The effect of botulinum toxin on ureteral inflammation.

PURPOSE The impact of onabotulinum toxin type A (BoNT-A) on bladder afferent nerve pathways and chemosensory functions is an active area of investigation. There may be a role for BoNT-A in disorders of the ureter; however, no histologic studies have assessed the effects of BoNT-A on ureteral tissue. Our objective was to develop an animal model of ureteral inflammation and determine the impact of ureteral BoNT-A instillation on known mechanisms of inflammation. METHODS The safety and feasibility of a novel animal model of ureteral inflammation was assessed.
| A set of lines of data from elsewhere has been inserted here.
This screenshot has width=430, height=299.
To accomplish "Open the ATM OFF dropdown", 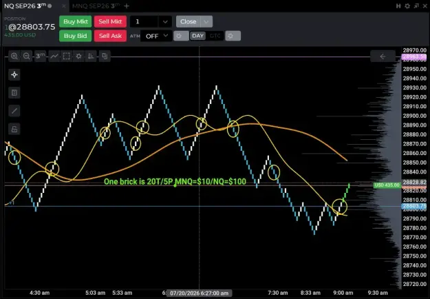I will 156,36.
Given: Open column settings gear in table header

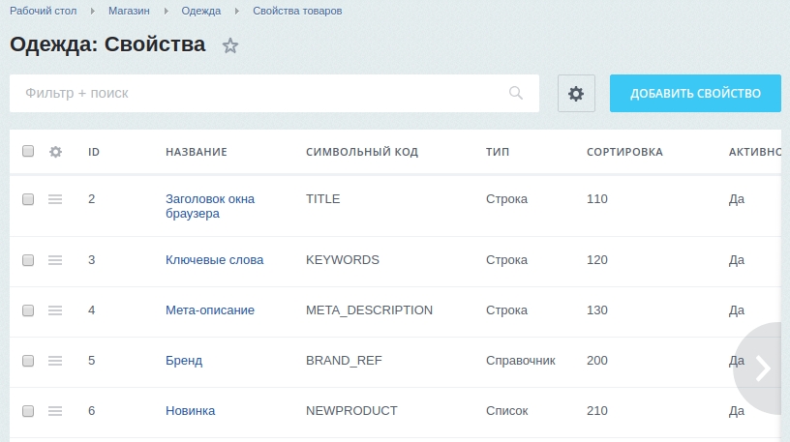Looking at the screenshot, I should coord(55,152).
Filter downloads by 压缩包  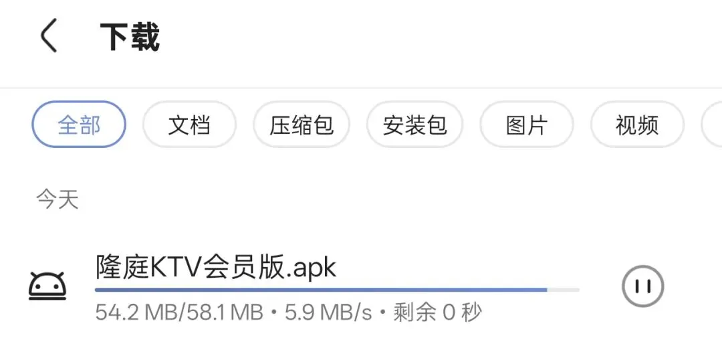301,124
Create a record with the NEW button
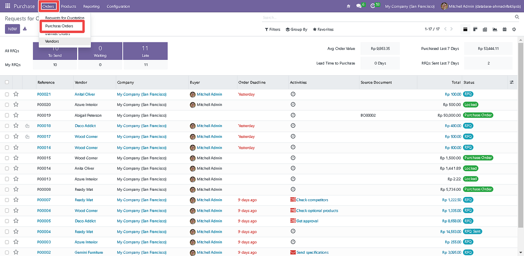524x256 pixels. (x=12, y=29)
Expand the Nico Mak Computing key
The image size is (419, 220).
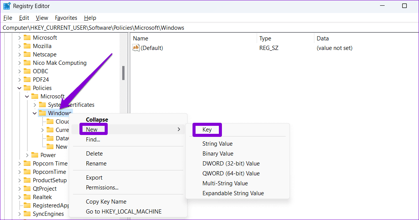click(19, 63)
Through open cystotomy, the effect of ureteral BoNT-A instillation on inflammation was determined through H&E, masson's trichrome, Ki-67 stain, and prostaglandin E (PGE) synthase expression, a known marker of pain and inflammation in ureteral tissue. Urothelial microstructure was assessed using electron microscopy and standard histologic techniques. RESULTS All experiments were carried to completion, and no systemic signs of botulinum toxicity were seen. BoNT-A exposure was associated with a decrease in PGE synthase expression in a dose-dependent fashion. BoNT-A exposure was not found to impact collagen deposition or cell proliferation. Disruption of tight junctions between urothelial cells was observed under conditions of inflammation. CONCLUSION We describe the feasibility of a novel in vivo model of ureteral inflammation and report the first histologic study of the effects of BoNT-A on the ureter. Preliminary findings show that BoNT-A attenuates ureteral PGE synthase expression under conditions of inflammation. The application of BoNT-A may provide anti-inflammatory and analgesic effects in the context of ureteral disorders.